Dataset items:
Start of Block

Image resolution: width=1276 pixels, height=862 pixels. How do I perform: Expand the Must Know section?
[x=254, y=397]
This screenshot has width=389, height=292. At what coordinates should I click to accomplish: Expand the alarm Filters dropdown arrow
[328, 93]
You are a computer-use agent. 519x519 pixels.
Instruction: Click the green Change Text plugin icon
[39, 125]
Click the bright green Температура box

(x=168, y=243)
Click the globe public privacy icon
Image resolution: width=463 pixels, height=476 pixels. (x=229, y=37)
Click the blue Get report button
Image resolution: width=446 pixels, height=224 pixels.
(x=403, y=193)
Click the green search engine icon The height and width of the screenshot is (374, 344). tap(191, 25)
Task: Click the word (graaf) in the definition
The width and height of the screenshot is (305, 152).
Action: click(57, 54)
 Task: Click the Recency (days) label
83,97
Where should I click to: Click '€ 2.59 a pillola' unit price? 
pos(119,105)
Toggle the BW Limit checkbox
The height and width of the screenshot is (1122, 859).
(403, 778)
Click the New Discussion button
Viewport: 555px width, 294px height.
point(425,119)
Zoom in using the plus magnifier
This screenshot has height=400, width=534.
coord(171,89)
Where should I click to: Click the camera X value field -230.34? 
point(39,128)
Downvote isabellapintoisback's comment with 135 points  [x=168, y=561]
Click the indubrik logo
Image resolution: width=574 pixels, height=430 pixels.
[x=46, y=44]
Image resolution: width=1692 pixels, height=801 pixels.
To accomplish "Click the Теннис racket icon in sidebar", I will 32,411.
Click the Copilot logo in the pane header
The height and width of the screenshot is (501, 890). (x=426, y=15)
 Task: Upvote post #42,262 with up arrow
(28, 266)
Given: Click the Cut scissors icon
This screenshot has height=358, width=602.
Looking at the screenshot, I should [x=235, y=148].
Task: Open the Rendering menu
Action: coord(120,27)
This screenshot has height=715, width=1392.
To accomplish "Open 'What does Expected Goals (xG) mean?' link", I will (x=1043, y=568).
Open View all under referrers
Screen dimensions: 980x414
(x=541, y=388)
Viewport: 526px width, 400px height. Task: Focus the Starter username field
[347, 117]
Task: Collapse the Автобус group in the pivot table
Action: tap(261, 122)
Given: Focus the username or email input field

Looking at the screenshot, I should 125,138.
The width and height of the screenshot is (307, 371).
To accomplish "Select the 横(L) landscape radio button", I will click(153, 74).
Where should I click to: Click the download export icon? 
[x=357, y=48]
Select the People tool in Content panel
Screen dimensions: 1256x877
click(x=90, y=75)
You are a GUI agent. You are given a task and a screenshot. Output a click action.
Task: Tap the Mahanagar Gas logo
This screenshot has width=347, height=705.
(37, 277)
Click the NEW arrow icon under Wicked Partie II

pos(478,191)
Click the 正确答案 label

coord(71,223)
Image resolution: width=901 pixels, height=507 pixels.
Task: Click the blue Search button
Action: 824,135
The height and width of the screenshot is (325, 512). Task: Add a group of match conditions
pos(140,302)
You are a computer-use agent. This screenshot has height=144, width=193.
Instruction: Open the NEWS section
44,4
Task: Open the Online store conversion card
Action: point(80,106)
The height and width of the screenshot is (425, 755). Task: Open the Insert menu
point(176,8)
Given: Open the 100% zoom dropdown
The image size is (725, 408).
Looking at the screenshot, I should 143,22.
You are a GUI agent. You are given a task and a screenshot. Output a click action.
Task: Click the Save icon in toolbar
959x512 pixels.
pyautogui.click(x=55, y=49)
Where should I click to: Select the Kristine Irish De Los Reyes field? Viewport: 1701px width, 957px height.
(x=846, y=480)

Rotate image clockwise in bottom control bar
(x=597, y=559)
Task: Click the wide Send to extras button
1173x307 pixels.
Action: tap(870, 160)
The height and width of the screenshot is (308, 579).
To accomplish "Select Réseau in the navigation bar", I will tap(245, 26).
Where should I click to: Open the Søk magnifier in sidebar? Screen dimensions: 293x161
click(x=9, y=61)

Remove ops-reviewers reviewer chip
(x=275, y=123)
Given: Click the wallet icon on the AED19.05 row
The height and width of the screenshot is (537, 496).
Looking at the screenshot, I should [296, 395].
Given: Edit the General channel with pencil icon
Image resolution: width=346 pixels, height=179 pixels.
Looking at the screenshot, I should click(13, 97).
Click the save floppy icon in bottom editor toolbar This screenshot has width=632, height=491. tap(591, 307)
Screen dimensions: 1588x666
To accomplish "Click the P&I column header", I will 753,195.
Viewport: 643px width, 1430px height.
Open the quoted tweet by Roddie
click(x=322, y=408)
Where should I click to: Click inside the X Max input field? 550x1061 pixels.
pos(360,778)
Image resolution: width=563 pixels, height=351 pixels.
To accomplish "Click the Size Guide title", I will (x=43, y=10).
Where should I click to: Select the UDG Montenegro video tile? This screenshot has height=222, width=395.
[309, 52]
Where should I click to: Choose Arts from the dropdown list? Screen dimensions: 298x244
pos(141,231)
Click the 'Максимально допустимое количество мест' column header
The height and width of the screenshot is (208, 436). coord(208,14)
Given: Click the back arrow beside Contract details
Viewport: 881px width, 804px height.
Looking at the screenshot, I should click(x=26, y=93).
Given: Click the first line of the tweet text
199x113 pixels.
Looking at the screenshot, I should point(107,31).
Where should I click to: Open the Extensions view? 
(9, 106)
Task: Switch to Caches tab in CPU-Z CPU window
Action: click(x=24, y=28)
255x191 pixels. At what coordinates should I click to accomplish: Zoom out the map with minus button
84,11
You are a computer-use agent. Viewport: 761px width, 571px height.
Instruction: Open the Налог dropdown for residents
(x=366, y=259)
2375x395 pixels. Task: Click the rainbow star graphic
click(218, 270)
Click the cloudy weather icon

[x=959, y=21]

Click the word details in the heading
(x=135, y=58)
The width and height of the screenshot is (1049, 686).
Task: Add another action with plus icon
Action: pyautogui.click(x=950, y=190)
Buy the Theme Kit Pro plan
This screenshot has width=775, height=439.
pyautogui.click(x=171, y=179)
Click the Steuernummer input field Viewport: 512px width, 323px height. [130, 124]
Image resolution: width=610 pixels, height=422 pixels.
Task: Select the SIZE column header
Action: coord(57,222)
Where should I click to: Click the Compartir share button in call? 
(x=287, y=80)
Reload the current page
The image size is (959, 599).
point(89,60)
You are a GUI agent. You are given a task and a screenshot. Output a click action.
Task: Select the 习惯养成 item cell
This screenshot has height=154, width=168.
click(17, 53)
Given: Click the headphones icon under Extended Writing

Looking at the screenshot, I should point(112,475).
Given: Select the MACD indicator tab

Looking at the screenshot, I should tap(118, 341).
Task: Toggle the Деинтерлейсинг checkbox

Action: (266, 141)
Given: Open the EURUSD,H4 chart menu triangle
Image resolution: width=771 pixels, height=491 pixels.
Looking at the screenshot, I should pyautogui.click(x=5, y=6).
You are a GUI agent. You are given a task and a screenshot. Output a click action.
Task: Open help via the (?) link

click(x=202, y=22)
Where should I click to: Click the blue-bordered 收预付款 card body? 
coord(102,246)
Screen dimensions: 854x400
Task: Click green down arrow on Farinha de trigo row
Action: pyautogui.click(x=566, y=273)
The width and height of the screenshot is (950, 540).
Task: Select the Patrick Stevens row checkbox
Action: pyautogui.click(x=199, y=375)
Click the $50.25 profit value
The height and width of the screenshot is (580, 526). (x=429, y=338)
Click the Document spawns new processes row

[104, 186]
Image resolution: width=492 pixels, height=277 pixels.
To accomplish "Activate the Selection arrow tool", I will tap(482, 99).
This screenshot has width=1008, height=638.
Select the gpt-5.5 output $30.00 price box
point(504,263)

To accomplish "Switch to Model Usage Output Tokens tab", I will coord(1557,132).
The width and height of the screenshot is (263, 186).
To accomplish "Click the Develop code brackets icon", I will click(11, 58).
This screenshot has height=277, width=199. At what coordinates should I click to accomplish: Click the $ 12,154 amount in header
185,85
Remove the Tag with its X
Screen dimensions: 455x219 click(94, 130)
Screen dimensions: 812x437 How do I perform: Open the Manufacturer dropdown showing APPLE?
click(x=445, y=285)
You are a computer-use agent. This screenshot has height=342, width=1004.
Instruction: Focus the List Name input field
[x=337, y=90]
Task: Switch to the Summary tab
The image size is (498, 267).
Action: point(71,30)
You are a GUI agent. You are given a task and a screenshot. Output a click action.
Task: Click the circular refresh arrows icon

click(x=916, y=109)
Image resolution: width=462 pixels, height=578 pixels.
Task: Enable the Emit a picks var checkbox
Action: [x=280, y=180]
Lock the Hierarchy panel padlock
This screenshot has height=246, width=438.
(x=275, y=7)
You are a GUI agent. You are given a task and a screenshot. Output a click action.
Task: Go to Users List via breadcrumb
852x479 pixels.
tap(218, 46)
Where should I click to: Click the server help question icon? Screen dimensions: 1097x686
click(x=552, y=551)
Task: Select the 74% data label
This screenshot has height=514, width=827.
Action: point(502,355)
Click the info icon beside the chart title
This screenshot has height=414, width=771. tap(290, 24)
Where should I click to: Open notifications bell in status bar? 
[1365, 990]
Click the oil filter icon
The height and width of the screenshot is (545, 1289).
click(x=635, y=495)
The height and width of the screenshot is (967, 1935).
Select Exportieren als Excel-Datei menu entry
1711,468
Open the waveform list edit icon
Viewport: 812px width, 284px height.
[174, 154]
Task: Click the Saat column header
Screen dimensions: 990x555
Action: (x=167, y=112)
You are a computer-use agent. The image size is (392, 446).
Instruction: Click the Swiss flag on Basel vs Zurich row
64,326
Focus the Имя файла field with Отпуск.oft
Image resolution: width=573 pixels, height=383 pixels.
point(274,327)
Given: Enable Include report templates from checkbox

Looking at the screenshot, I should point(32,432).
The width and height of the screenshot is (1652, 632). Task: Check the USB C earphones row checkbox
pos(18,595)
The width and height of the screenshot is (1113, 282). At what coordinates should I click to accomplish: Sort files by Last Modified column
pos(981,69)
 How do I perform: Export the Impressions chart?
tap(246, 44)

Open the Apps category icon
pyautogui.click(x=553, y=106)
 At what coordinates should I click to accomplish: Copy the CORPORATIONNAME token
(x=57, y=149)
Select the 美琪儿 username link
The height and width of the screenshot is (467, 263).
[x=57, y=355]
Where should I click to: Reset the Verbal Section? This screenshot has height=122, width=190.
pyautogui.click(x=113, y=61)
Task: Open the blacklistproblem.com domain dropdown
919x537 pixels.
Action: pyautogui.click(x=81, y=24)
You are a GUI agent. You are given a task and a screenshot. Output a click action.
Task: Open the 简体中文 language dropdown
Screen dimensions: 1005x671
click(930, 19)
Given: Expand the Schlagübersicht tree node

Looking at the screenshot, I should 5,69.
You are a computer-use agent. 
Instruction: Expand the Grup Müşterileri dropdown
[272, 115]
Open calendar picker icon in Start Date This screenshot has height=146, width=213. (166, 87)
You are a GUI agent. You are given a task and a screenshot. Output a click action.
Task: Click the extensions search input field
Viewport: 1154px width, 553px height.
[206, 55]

End of Block

Work required:
Filter the records down to the lines containing the word "panel", and copy those.

Task result:
Select the People tool in Content panel
Lock the Hierarchy panel padlock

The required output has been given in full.